How marvellous that such calmness, eccentricity and passion co-exist in equal measure.


On our way back to the car we pass a 19th century building . Down below an uninteresting front to the Prune store. Above a mass of architectural detail which could be Moorish or Gothic but seems undecided as to what it wants to be.


Who knew the Norwegian national anthem was the same as the British ? Here's God Save the King sung in that increasingly fashionable Benjamin Britten version I never know when to stand up for . The Swedish King and Queen look bemused : https://www.youtube.com/watch?v=3jK-0AEFPbo


Some people got this Novichok joke. Others didn't. The comments are twitter humour at its best : https://twitter.com/richardosman/status/1040261999555497985




5 comments:

WFT Nobby said...

How amazingly wonderful that a market town can boast such a fascinating repository of history and culture.
As for the Russians and their 'holiday' in Salisbury - so absurd you really couldn't make it up...

Taste of France said...

A little village near Carcassonne, so small it has only a maternelle and zero businesses, sports a Visigoth museum, which I had the honor of visiting with an outing by my kid's class.

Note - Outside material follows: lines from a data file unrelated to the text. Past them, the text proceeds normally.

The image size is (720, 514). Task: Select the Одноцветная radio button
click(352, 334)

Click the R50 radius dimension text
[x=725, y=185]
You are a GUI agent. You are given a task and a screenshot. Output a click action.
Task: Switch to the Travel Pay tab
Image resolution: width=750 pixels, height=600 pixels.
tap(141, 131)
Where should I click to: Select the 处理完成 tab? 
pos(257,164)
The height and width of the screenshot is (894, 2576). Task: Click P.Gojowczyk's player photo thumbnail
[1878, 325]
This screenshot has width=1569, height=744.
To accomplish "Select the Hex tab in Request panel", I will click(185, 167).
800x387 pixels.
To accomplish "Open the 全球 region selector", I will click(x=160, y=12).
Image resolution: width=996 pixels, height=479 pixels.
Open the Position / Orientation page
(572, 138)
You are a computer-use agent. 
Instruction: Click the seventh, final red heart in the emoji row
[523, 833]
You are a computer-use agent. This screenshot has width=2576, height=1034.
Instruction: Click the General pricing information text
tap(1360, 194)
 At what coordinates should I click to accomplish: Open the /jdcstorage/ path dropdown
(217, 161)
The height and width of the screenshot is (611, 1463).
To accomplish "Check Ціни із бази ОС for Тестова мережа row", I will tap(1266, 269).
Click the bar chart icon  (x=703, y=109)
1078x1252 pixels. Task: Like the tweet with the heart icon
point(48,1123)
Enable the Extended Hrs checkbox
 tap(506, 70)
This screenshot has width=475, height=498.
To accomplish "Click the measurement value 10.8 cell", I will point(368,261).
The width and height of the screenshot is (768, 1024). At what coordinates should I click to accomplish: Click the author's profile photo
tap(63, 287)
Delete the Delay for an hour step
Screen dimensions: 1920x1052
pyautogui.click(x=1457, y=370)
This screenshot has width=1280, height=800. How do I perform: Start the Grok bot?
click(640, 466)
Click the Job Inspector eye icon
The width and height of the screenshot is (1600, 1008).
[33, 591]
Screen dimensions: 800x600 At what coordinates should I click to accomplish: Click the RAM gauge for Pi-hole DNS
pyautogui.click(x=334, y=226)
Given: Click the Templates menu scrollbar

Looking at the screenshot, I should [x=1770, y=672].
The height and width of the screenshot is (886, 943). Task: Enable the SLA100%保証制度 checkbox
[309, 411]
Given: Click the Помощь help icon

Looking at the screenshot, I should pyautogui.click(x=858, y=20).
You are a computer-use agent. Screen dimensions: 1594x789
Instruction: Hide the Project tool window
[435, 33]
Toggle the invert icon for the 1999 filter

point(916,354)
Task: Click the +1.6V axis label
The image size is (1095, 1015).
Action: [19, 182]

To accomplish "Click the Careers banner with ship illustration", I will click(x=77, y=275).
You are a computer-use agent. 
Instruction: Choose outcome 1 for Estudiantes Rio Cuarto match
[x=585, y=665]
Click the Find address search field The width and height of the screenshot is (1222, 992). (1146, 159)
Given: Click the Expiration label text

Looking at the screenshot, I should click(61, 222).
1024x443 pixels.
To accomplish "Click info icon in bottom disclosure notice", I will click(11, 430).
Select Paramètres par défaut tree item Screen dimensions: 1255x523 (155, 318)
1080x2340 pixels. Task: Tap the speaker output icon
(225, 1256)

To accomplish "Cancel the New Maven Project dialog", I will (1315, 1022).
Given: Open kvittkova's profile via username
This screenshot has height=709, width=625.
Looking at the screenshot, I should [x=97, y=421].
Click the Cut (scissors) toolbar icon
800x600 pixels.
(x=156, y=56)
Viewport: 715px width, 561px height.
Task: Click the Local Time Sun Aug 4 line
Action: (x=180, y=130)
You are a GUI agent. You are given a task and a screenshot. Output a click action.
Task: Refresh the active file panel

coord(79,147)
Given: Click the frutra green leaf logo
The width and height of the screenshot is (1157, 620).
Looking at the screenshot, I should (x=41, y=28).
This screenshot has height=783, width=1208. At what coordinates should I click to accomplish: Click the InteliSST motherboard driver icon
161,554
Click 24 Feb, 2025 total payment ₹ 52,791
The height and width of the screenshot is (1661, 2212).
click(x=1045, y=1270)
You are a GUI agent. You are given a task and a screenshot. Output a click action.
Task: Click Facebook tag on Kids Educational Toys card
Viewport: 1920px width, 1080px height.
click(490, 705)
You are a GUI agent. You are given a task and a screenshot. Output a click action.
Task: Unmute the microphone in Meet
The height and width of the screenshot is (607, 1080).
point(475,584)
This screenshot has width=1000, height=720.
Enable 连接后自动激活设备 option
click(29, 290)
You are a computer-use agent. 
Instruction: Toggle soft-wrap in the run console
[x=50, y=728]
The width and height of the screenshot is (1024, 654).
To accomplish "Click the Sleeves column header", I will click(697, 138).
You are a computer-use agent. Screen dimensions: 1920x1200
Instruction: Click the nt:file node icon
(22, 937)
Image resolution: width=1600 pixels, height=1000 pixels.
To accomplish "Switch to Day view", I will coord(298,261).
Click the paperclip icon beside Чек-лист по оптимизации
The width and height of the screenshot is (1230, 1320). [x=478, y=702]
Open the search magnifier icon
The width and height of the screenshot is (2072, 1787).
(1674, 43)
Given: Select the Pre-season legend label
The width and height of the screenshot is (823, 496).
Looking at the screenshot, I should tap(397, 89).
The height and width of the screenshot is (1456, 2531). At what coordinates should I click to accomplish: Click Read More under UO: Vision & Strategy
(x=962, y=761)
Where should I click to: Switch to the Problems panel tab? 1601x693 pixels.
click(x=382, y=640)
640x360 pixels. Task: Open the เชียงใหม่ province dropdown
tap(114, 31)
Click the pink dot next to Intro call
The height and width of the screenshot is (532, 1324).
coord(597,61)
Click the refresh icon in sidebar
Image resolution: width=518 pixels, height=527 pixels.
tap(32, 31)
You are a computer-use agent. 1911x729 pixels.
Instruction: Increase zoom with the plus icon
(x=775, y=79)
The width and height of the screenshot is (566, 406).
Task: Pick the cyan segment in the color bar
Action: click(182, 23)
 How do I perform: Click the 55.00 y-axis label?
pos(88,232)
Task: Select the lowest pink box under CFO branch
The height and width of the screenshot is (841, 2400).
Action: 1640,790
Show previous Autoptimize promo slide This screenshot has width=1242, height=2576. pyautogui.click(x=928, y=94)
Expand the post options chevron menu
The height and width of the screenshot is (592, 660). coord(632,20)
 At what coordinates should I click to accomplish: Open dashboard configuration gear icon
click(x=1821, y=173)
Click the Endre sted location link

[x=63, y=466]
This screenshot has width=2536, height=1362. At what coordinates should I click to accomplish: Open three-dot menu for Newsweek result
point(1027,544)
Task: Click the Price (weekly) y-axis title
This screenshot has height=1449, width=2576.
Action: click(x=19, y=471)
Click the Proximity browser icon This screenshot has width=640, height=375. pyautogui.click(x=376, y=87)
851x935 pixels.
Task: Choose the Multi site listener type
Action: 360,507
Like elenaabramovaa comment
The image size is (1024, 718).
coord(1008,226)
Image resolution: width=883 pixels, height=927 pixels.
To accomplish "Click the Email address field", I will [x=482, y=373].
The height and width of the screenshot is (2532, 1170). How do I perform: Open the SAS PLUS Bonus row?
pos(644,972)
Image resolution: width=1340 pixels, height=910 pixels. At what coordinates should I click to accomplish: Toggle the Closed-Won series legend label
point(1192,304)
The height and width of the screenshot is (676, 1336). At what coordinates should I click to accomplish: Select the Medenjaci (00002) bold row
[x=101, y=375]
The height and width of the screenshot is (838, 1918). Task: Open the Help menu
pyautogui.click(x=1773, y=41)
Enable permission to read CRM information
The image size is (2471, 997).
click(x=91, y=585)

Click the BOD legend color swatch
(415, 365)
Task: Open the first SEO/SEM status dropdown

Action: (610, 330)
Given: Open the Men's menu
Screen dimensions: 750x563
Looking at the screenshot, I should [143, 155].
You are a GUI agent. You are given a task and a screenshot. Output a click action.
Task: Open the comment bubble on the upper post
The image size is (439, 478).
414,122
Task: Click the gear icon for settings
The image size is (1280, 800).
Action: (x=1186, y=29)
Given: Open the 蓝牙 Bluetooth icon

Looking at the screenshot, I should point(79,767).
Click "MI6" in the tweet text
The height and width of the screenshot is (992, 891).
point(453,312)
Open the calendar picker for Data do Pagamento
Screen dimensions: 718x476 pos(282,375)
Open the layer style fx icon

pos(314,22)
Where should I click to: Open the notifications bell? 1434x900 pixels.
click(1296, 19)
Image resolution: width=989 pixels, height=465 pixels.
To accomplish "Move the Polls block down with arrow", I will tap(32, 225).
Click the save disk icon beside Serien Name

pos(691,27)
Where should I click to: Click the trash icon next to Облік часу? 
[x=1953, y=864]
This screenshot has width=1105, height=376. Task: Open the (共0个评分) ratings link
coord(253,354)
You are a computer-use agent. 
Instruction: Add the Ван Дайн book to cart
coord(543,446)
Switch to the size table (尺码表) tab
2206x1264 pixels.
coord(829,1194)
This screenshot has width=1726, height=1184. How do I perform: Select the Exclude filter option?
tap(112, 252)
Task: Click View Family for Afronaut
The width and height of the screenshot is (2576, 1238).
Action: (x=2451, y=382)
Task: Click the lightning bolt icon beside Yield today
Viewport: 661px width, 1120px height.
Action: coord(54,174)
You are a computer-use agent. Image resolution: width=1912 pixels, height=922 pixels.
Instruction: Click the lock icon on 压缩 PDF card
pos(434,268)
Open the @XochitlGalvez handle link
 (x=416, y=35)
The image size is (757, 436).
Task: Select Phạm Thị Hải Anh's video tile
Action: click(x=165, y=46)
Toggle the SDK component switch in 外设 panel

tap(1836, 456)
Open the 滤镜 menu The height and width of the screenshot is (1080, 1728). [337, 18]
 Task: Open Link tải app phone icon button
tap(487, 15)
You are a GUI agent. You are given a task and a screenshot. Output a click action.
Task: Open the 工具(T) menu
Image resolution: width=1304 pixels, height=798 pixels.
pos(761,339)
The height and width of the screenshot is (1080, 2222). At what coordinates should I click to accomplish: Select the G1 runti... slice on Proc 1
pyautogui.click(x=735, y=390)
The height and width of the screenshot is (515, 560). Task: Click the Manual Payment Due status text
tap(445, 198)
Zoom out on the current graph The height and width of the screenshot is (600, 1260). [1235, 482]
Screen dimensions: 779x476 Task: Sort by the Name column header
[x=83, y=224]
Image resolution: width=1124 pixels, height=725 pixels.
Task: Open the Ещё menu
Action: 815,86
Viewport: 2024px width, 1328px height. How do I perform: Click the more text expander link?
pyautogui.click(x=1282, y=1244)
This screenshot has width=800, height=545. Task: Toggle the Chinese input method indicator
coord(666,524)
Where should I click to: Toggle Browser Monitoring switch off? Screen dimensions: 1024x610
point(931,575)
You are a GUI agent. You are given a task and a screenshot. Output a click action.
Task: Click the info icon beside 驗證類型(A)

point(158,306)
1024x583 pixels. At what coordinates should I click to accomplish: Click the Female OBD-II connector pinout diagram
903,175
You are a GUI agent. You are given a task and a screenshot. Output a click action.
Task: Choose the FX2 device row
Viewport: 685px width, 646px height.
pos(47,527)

It is quite impressive what passionate people pull off, and in this case have carried on for so many years.

Poppy Q said...

Those notebooks look interesting and a talented artist. I wonder if anyone will find our writings and reread them in another 240 years?

Sheila said...

Nowadays it's the Catholic Church asking for forgiveness.
Can it be that there is an entire shop devoted just to the sale of pruneaux? If so, I think it's quite wonderful. Too bad that someone added that bump-out to the upper story of the building.


Emm said...

I note this morning that, while our collective attention has been diverted, China and Russia are agreeing to bypass the dollar in trades. Wondering what your men in dark suits say.
What a wealth of research material in that little academy. And those Romans drawings, oh my.